**EXERCISE TASKS:**
1. For each statement below, state whether it agrees with the clustering notes, answering yes or no and quoting the words of the notes that decide it. (a) K-means is guaranteed to converge. (b) Mean shift requires the number of clusters to be specified in advance. (c) K-means is unaffected by outliers.
2. Duplicate the clustering notes from "- **First** we" up to and including "to 2 clusters.".
Top of EXCERPT
# Unsupervised Learning Introduction

## [Slides](https://github.com/cs109/2015/blob/master/Lectures/19-Clustering.pdf)

# Unsupervised Setting
- Looking at a visual representation of the data. You are looking for patterns. The idea of distance is your strongest visual signal

# Clustering Applications
- Google image classes - recommendation
- Microsoft visualization of authoring of papers
- Opening a new location for a hospital, police station, etc.
    - [Delaunay triangulation](https://en.wikipedia.org/wiki/Delaunay_triangulation)
- Outlier detection
    - CERN
    
# Unsupervised Learning

- K-means
- Mean-shift
- Hierarchical Clustering

- Rand index, stability

# [K-means](https://en.wikipedia.org/wiki/K-means_clustering) - Algorithm
- Initializations:
    - choose k random positions
    - assign cluster positions centers $\mu^{(j)}$ to these positions
    
- **First** we choose two arbitary points. Then we start the math:
    - Until Convergence:
        - Compute distances $\left \| x^{(i)}-\mu^{(j)} \right \|$
        - Assign points to nearest cluster center
        - Update Cluster centers:
$$\mu^{(j)} = \frac{1}{N_{j}}\sum_{x_{i}\in C_{j}}x_{i}$$

- We are not restricted to 2 clusters.

- Guaranteed to converge
- Result depends on initialization
- Number of clusters is important
    - One drawback is you need to specify this going into the problem
    - Some instances are easy to conceptualize
- Sensitive to outliers
    - Use median insead of mean for updates
    
## Initialization Methods
- Random Positions
- Random data points as Centers
- Random Cluster assisnment to data points

- Start several times

## How to find K
- Extreme cases:
    - K=1
    - K=N
        - Overfitting - explaining too much of the variance
- "Knee" or "Elbow" method
    - plot -- y='Within groups sum of squares'  x='Number of clusters'

## Cross Validation
- Use this if you want to apply your clustering solution to new unseen data
- Partition data into n folds
- Cluster on n-1 folds
- Compute sum of squared distances to centroids for validation set

## Answers to Questions
- Your choice for cross validation will be based on your needs for generalization
    - Are you required to cluster new, unforseen data?
    - Do you need to identify a pattern in only your dataset?
- How do you know that the convergence is complete?
    - How much did your cluster centers move - check this
    - Specify an $\epsilon$ and then if the movement = $\epsilon$ then you are done
    

# Getting Rid of K

- Having to specify K is annoying
- Can we do without?

# Mean Shift
1. Put a window around each point
2. Compute mean of points in the frame
3. Shift the window to the mean
4. Repeat until convergence

[YouTube Example](https://www.youtube.com/embed/kmaQAsotT9s)

- Here we do not specify the number of clusters `K` but we do need to specify the size of the window $\sigma$
- Does not need to know number of clusters
- Can handle arbitrary shaped clusters
- Robust to initalization
- Needs bandwidth parameter (window size)
Bottom of EXCERPT
Top of SUPPLIED DATA
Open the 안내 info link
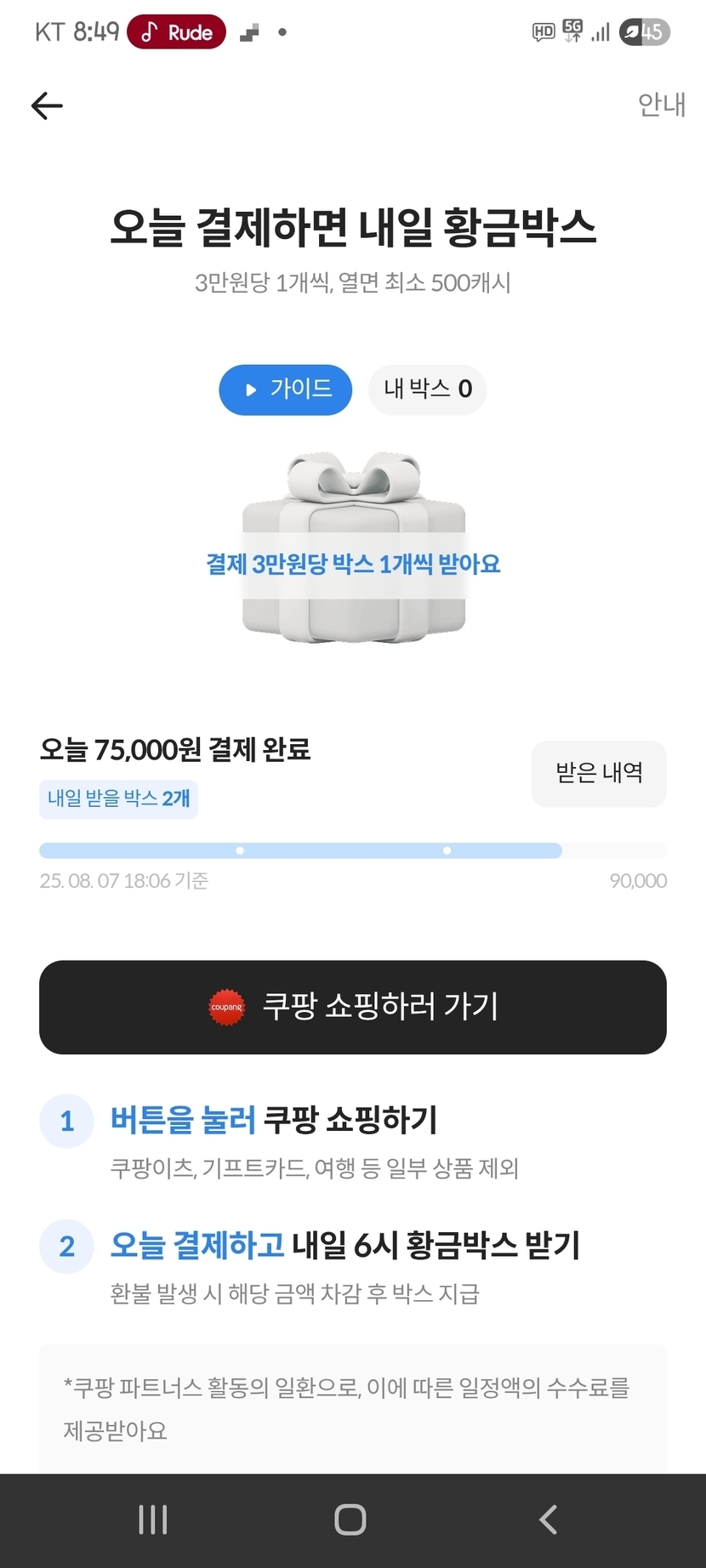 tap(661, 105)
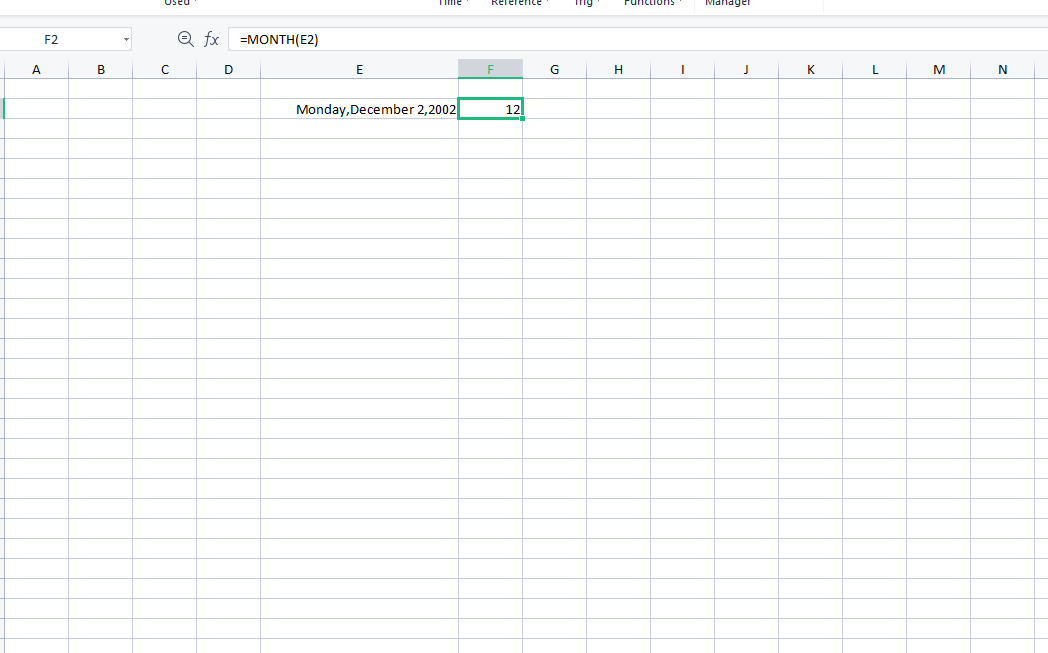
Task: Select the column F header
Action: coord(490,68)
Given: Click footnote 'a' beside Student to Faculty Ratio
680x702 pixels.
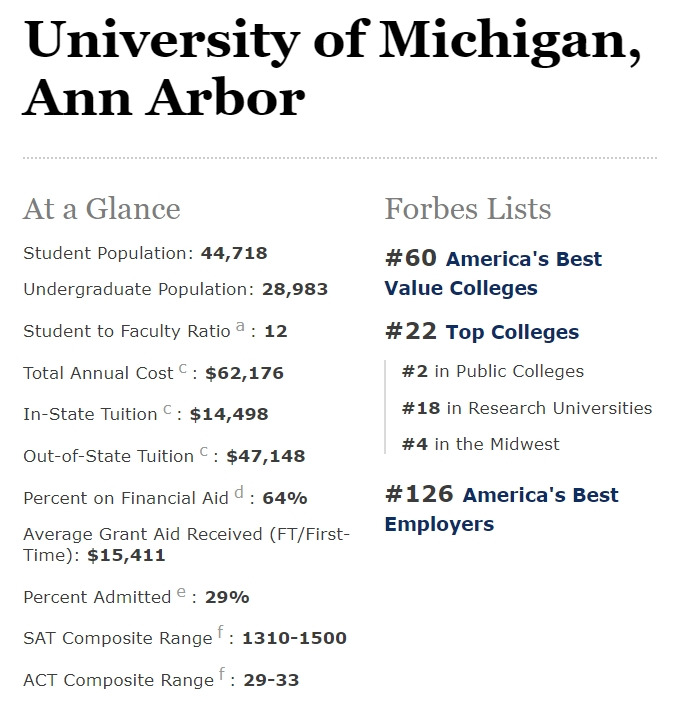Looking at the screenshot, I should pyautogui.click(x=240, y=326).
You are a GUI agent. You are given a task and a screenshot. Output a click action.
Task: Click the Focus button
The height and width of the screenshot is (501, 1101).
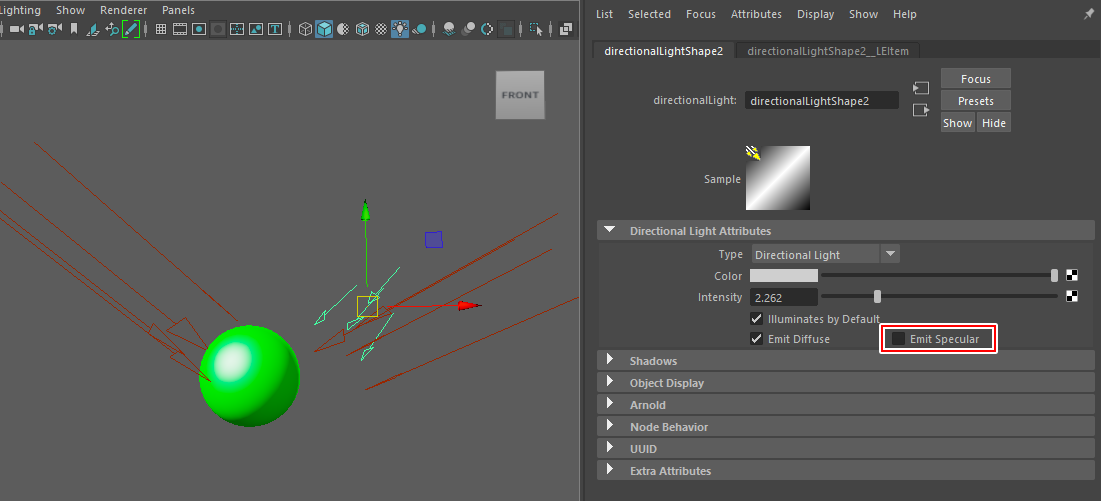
Bottom of SUPPLIED DATA
**ANSWERS TO THE TASKS:**
1.
(a) Yes: "Guaranteed to converge"
(b) No: "Does not need to know number of clusters"
(c) No: "Sensitive to outliers"

2.
- **First** we choose two arbitary points. Then we start the math:
    - Until Convergence:
        - Compute distances $\left \| x^{(i)}-\mu^{(j)} \right \|$
        - Assign points to nearest cluster center
        - Update Cluster centers:
$$\mu^{(j)} = \frac{1}{N_{j}}\sum_{x_{i}\in C_{j}}x_{i}$$

- We are not restricted to 2 clusters.